* OBJECTIVE *
Rewrite the entries below, replacing "Switch" with "Go" and keeping everything else the same, and omit the pictures from your answer.

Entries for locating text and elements
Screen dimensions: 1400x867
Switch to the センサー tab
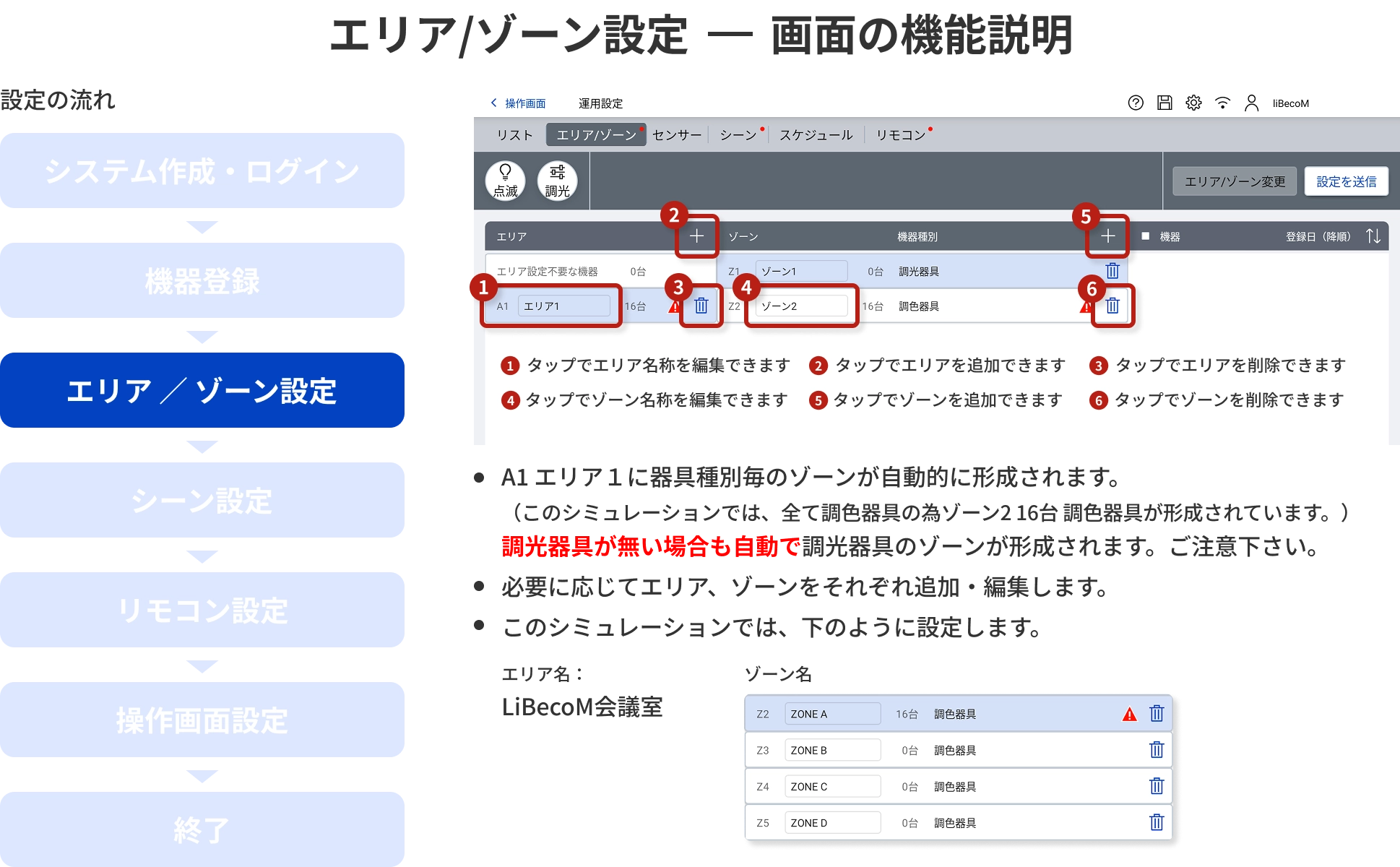click(676, 135)
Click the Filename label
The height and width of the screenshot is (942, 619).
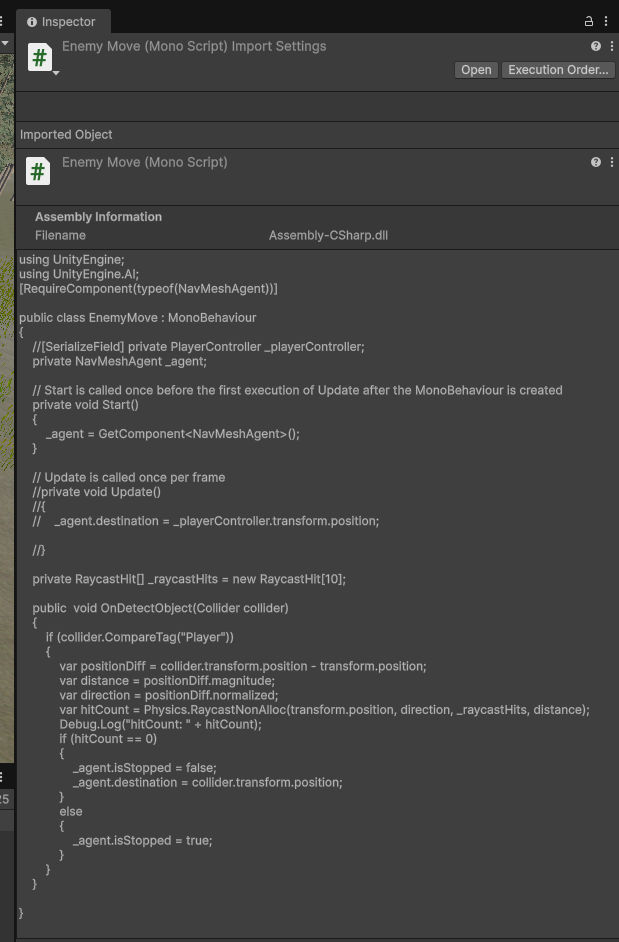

* RESULT OF THE EXERCISE *
Screen dimensions: 1400x867
Go to the センサー tab
click(676, 135)
Click the Filename label
The height and width of the screenshot is (942, 619).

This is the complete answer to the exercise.